JOHANNESBURG (Reuters) -Technology investor Prosus will pay up to $144 million in transaction fees when it buys a block of parent company Naspers’ shares, according to a document submitted to stock exchanges on July 12, prompting criticism from some investors.
The fees total more than Prosus’ free cashflow for the year ended March 31, and are almost three times more than Naspers paid in 2019 to list Prosus on the Amsterdam Stock Exchange.
Some 95 million euros ($112 million) of the fees will be to cover securities transfer tax (STT), according to the document, reviewed by Reuters. The rest will be for costs such as fees for bankers, lawyers and accountants.
Prosus was spun out of Naspers in 2019 to hold the South African group’s international assets, including its 29% stake in Chinese tech giant Tencent. Naspers hoped the move would reduce the discount its shares traded to the value of its holding in Tencent.

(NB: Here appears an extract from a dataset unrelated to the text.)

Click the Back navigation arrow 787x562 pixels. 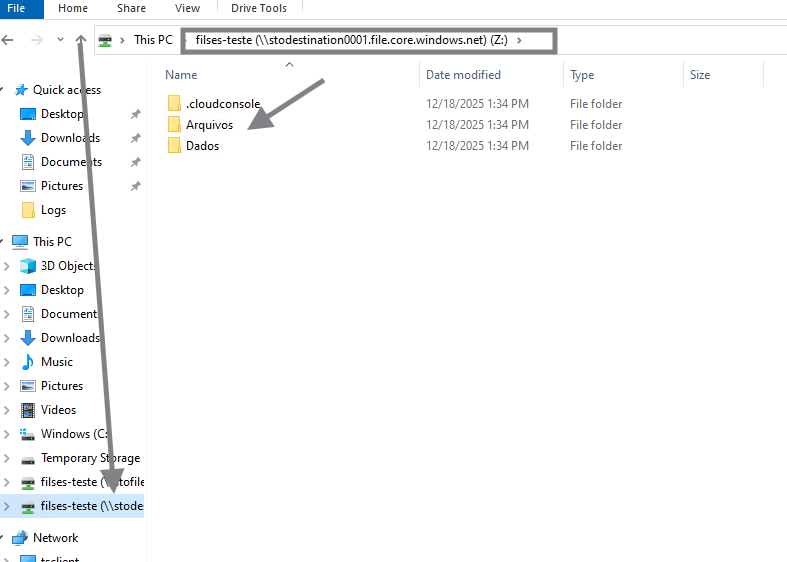[x=8, y=40]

However, the discount kept widening.
To try to address this, Prosus said in May it would issue new shares to buy up to 45.4% of Naspers in a share swap deal.
The deal will move more of Naspers’ Tencent stake to Amsterdam from Johannesburg and, according to the two firms, help Naspers close the value gap to its Tencent stake because Prosus’ stock is more highly valued than Naspers’.

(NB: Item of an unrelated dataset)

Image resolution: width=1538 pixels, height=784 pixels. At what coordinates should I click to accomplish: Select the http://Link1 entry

The deal will also increase Prosus’ free float on Euronext.
“The overall costs are less than 1% of the total value unlock that happens on day one as result of exchanging high discount Naspers shares to lower discount Prosus shares,” Prosus told Reuters via email.
Some shareholders are unhappy with the costs after they had opposed the deal, saying it would create a complicated cross-holding structure that might increase the discount.

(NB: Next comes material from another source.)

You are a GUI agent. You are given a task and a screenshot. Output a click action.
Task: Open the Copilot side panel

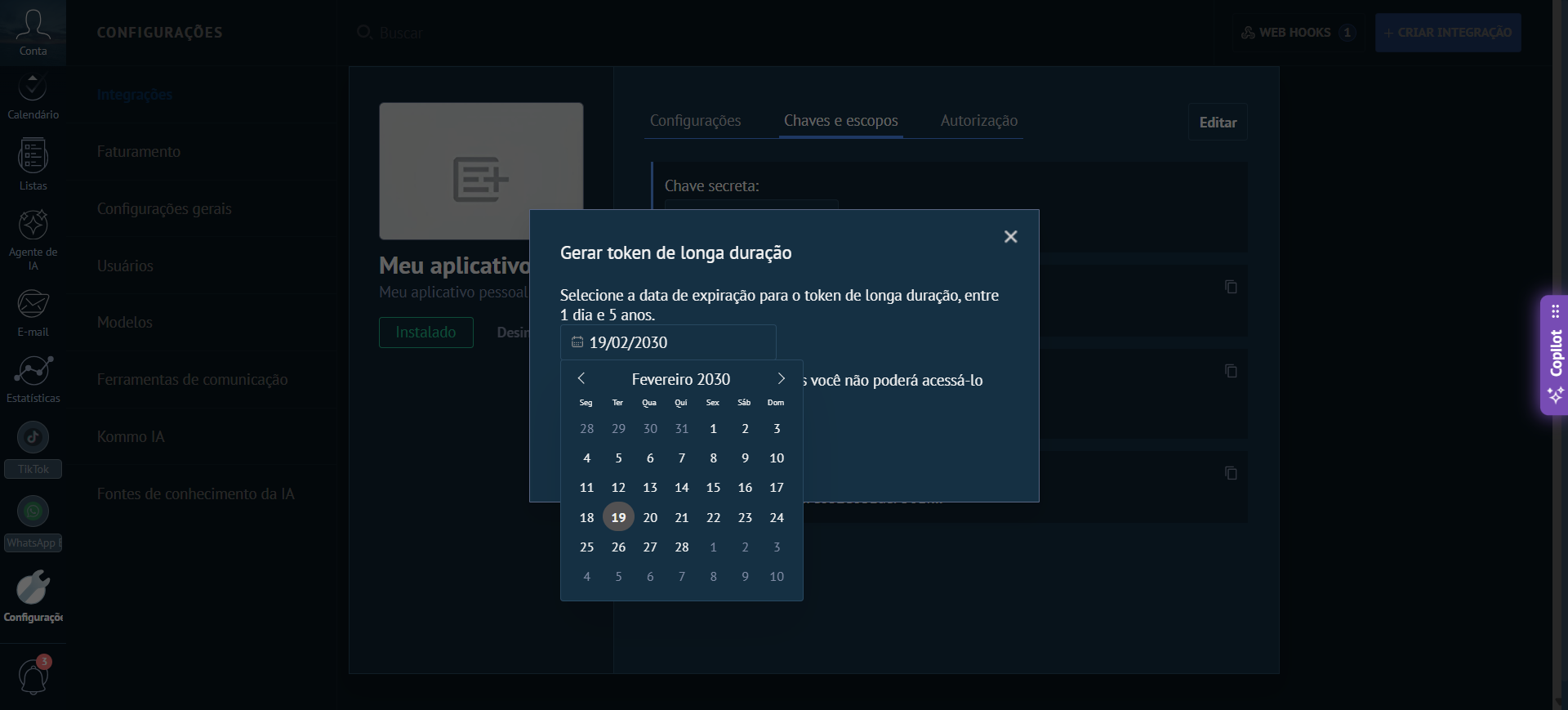click(1554, 355)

“I wouldn’t want to see such huge amounts of money being paid,” said Peter Takaendesa, head of equities at Mergence Investment Managers in South Africa.
“It is quite material, especially if we are comparing the two transactions,” he said, referring to the fees paid during the listing of Prosus.
Mergence was among 36 fund managers from South Africa who wrote to Prosus’ management in June opposing the transaction.
In a shareholder vote on July 9 that required a majority to pass, the transaction won 90% backing although up to 47% of outside shareholders in Prosus voted against it. Naspers holds over 73% of Prosus.
“We always work hard to please our shareholders while recognising that we have tens of thousands of shareholders with varying perspectives,” Prosus said in its statement to Reuters, adding that the majority vote at the Prosus extraordinary general meeting “confirms shareholder support for the transaction.”
When Naspers listed Prosus in 2019, it paid 29 million euros to financial advisers, compared with the 20 million euros Prosus will pay them for the share swap, the document shows.
Prosus did not have to pay any securities transaction tax for the 2019 listing, though investors said that did not address their discontent with the transaction costs.
“When you’re doing a bad transaction, and a transaction that many shareholders have expressed a concern on, then any amount you pay is too much,” said Rajay Ambekar, CEO at Excelsia Capital, a Cape Town-based asset manager with shares in Naspers.
“It is a real cost that shareholders are having to bear.”